Review: Martin Roth at Louis B. James

Martin Roth exhibition untitled (debris) at Louis B. James, by Alejandro Jassan

Amongst the turmoil that has Syria shaking to its bones, more than 4 million people–mostly women and children–, have fled the country. Forcing four out of five Syrians to a state of poverty, this conflict has brougt to the forefront a different perspective to immigration. This sense of alienation, conflict and destruction, is pulled out from the news coverage into a gallery show for Martin Roth's third solo exhibition at Louis B. James.

The artist Martin Roth (b. 1977), is commonly associated with staged installations, where living animals and plants interact with the space–frogs, parakeets, bonsai trees.

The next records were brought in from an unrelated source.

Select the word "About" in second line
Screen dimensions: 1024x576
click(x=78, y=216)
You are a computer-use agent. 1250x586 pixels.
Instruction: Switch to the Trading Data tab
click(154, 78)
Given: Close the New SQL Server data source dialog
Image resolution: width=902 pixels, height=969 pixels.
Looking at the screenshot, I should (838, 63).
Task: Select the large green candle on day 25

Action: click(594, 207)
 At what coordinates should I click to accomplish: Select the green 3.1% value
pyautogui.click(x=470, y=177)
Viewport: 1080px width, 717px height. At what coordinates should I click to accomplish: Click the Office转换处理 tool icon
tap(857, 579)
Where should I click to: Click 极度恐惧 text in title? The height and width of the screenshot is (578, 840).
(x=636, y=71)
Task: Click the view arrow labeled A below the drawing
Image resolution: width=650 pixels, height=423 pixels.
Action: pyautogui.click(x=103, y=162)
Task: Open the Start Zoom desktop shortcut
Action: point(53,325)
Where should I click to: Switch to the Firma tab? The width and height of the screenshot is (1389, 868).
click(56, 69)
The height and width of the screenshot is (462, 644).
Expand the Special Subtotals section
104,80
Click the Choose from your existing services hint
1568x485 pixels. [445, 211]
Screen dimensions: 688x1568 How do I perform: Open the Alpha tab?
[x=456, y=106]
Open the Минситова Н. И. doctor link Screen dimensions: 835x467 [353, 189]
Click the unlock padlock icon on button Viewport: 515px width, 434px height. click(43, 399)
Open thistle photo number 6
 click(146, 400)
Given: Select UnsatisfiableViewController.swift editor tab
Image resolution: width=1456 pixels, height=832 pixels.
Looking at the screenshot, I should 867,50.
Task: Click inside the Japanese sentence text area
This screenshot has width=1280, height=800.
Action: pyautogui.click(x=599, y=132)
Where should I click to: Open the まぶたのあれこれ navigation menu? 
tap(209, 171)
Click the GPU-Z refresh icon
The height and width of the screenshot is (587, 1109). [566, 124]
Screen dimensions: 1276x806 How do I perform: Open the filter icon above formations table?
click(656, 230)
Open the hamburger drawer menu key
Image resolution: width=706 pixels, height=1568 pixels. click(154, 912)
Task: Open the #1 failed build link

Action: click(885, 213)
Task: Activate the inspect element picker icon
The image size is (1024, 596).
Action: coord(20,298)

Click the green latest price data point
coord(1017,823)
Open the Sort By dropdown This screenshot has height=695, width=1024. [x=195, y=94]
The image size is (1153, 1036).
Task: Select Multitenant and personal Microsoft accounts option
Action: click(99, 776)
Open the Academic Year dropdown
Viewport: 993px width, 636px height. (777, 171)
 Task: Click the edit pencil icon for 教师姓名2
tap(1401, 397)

By shifting the viewership from a passive stance into an active role, Roth recreates scenes to be walked on, which would otherwise be inanimate. Rubble, dirt and steel create a hostile environment, where the only silver lining is the fate of the parakeets and toads–who will be relocated to their natural habitats respectively.

The Gallery is divided into two Divine-Comedy-esque scenarios, where light, sound and movement decrease towards the basement floor, as if stepping closer to Inferno. This room is filled with shallow water, housing at least a dozen bullfrogs raised to be served for restaurant food, whose eyes only glimmer with the aid of a red light tinting the room.

The show, Untitled (debris), comes just in time to ride the wave of museum-quality sociopolitical exhibitions, including Doris Salcedo's at the Guggenheim. The importance of looping these topics back into the artworld has proven effective to raise awareness to sensitive topics around contemporary diasporas. Not only this show succeeds to shed a light into Syria's current state of ruin and loss, but it lets the viewer into Roth's inconceivable world of destruction.

The exhibition is on view through October 18.